Real-time quantitative (qPCR)
Total RNA was extracted from tissues using TRIzol reagent (Invitrogen), and cDNA was synthesized using a high-capacity cDNA reverse transcription kit(ThermoFisher Scientific). qPCR was performed using SYBR Green Master Mix on a 7500-FAST PCR system (Applied Biosystems). The relative expression of the target genes (fold change) were determined by 2-ΔΔCT, where ΔCT = CT(target) – CT(18s), and ΔΔCT = ΔCT(experimental group) - ΔCT(control group). Primer information for the analyzed genes is provided in Table S1.
Sequencing of transcriptome
Total RNA was extracted from tissues using TRIzol (Invitrogen, Carlsbad, California, USA) according to manual instruction.
Appropriate amount of tissue was ground into powder under liquid nitrogen, then transferred into a 2 ml EP tube containing 1.5 ml of TRIzol, standing for 5 min.

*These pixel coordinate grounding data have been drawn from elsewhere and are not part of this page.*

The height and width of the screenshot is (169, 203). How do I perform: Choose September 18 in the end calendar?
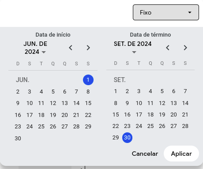point(150,114)
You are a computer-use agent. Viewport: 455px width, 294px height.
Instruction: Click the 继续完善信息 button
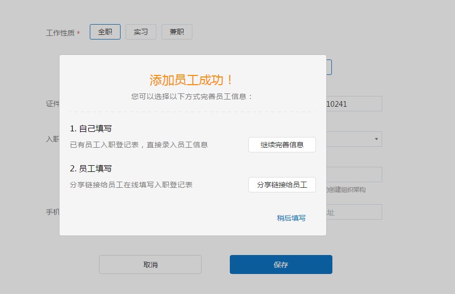click(x=282, y=145)
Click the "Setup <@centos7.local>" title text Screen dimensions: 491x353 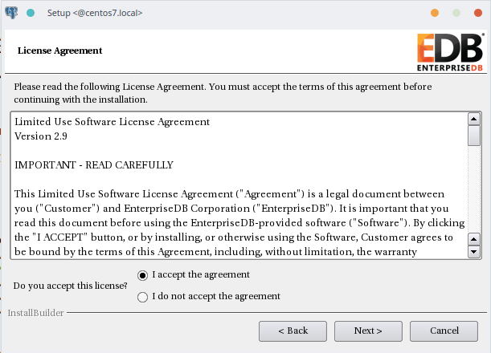95,13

The mixture was centrifuged at 4 °C at 12,000xg for 5 min, and the supernatant was transferred to a new EP tube for extraction. 300 µl of chloroform/isoamyl alcohol (24:1) was added into the transferred supernatant and the mixture was vigorously vortexed to ensure thorough mixing. Then the mixture was centrifuged at 4 °C and 12,000xg for 8 min. The aqueous supernatant was carefully aspirated and subjected to an additional iteration of the aforementioned extraction protocol. After centrifugation, the final upper aqueous layer was carefully transferred to a new 1.5 ml EP tube with a 2/3 supernatant volume of isopropanol (for low amount of tissues/cell, 2µL 5 mg/mL glycogen can be added for precipitation), gently inverted to mix well, placed in a −20 °C refrigerator for 2 h.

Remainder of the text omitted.